Polina Gkragkopoulou.
“We were surprised to find these helper proteins hiding in plain sight,” says Stephen Garrett, a postdoctoral fellow in Whitney’s lab and co-first author of the study, with McMaster graduate student Polina Gkragkopoulou. “They’re absolutely essential for getting toxins through the secretion system.”
The discovery, published in the Proceedings of the National Academy of Sciences (PNAS), provides researchers with a new, more comprehensive understanding of how the type VII secretion system works.
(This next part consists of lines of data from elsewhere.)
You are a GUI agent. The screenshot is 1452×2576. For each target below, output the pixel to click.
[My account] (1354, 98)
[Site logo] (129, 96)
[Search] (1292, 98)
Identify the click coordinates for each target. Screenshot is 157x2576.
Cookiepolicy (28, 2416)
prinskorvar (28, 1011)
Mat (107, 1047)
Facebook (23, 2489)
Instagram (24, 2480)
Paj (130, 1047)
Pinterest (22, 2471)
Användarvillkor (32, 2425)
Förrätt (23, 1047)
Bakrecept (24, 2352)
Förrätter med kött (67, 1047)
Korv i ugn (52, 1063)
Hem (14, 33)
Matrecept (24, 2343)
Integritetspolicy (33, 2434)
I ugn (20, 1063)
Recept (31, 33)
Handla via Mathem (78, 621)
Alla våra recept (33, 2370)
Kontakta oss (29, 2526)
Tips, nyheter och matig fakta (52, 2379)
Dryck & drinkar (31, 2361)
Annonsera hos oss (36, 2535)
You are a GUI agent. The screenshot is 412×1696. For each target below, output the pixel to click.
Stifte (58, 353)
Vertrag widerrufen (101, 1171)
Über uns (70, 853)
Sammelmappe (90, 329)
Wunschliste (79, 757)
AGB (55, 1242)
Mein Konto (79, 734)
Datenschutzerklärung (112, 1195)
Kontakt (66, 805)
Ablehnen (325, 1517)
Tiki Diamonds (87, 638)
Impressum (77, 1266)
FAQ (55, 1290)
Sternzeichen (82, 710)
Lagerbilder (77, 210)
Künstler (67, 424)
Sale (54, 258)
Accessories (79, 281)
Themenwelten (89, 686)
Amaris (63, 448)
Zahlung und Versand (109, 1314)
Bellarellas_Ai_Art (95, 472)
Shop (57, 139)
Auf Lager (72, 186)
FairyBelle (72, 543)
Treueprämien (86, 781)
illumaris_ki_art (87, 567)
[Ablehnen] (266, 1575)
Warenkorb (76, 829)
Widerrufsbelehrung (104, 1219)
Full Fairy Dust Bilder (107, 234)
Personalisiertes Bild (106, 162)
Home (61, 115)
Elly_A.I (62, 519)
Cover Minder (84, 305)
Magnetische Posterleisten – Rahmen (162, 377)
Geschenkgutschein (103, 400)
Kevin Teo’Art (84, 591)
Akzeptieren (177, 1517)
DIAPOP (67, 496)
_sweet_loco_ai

“These chaperones were a major missing piece of the type VII secretion puzzle,” says Whitney. “Now, we have a much clearer picture of how these systems move toxins from inside a bacterium to the outside world.”
Tying it all together
In past work, Whitney’s lab identified how bacterial secretion systems distinguish between beneficial and toxic molecules. Now, with the detailed structure of an important toxin and the identification of these molecular chaperones, his group has provided critical new insights into how bacteria produce and release their toxins.
Collectively, this research not only highlights what Whitney describes as “the remarkable ingenuity of bacteria as they compete with one another and infect a host,” but also exposes critical vulnerabilities that could someday be exploited by new medicine.
“Understanding how bacterial toxin systems work could point to new ways to treat infections,” he says. “For instance, it’s possible that the chaperones that are essential for secretion in pathogens like Mycobacterium tuberculosis could be targeted — in this case, no chaperones means no toxins, and no toxins means no disease.”